The exercise = Please present the entries below as a numbered list, leaving out any blank lines.

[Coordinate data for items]
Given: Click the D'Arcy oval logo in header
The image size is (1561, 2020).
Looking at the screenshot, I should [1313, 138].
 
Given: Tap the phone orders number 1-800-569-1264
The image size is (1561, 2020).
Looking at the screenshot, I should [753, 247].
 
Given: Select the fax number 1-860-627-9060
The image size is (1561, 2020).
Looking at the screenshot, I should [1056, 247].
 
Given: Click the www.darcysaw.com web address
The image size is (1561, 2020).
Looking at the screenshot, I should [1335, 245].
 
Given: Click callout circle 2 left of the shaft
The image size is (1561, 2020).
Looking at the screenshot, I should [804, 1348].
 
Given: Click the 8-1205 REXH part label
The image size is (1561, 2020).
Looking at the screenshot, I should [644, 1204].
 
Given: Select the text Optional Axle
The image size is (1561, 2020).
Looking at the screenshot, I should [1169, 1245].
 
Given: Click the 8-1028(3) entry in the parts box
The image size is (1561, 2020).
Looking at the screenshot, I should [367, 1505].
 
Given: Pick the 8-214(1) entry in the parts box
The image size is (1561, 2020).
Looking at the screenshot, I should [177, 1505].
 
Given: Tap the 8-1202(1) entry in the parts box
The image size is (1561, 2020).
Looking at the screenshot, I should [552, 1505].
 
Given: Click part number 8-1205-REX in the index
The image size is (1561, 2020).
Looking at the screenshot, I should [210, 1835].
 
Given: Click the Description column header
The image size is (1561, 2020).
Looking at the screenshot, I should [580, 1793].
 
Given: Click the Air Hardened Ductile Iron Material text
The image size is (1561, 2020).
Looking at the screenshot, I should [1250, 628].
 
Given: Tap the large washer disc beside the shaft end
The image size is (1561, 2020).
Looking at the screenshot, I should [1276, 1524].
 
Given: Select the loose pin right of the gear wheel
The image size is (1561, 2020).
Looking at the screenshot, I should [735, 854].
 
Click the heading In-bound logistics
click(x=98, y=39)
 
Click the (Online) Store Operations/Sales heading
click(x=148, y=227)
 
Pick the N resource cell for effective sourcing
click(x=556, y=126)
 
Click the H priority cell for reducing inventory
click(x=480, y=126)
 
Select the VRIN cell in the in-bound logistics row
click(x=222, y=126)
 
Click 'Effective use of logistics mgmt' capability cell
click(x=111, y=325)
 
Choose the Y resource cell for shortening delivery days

Answer in full =
1. Given: Click the D'Arcy oval logo in header
2. The image size is (1561, 2020).
3. Looking at the screenshot, I should [1313, 138].
4. Given: Tap the phone orders number 1-800-569-1264
5. The image size is (1561, 2020).
6. Looking at the screenshot, I should [753, 247].
7. Given: Select the fax number 1-860-627-9060
8. The image size is (1561, 2020).
9. Looking at the screenshot, I should [1056, 247].
10. Given: Click the www.darcysaw.com web address
11. The image size is (1561, 2020).
12. Looking at the screenshot, I should [1335, 245].
13. Given: Click callout circle 2 left of the shaft
14. The image size is (1561, 2020).
15. Looking at the screenshot, I should [804, 1348].
16. Given: Click the 8-1205 REXH part label
17. The image size is (1561, 2020).
18. Looking at the screenshot, I should [644, 1204].
19. Given: Select the text Optional Axle
20. The image size is (1561, 2020).
21. Looking at the screenshot, I should [1169, 1245].
22. Given: Click the 8-1028(3) entry in the parts box
23. The image size is (1561, 2020).
24. Looking at the screenshot, I should [367, 1505].
25. Given: Pick the 8-214(1) entry in the parts box
26. The image size is (1561, 2020).
27. Looking at the screenshot, I should [177, 1505].
28. Given: Tap the 8-1202(1) entry in the parts box
29. The image size is (1561, 2020).
30. Looking at the screenshot, I should [552, 1505].
31. Given: Click part number 8-1205-REX in the index
32. The image size is (1561, 2020).
33. Looking at the screenshot, I should [210, 1835].
34. Given: Click the Description column header
35. The image size is (1561, 2020).
36. Looking at the screenshot, I should [580, 1793].
37. Given: Click the Air Hardened Ductile Iron Material text
38. The image size is (1561, 2020).
39. Looking at the screenshot, I should [1250, 628].
40. Given: Tap the large washer disc beside the shaft end
41. The image size is (1561, 2020).
42. Looking at the screenshot, I should [1276, 1524].
43. Given: Select the loose pin right of the gear wheel
44. The image size is (1561, 2020).
45. Looking at the screenshot, I should [735, 854].
46. Click the heading In-bound logistics
47. click(x=98, y=39)
48. Click the (Online) Store Operations/Sales heading
49. click(x=148, y=227)
50. Pick the N resource cell for effective sourcing
51. click(x=556, y=126)
52. Click the H priority cell for reducing inventory
53. click(x=480, y=126)
54. Select the VRIN cell in the in-bound logistics row
55. click(x=222, y=126)
56. Click 'Effective use of logistics mgmt' capability cell
57. click(x=111, y=325)
58. Choose the Y resource cell for shortening delivery days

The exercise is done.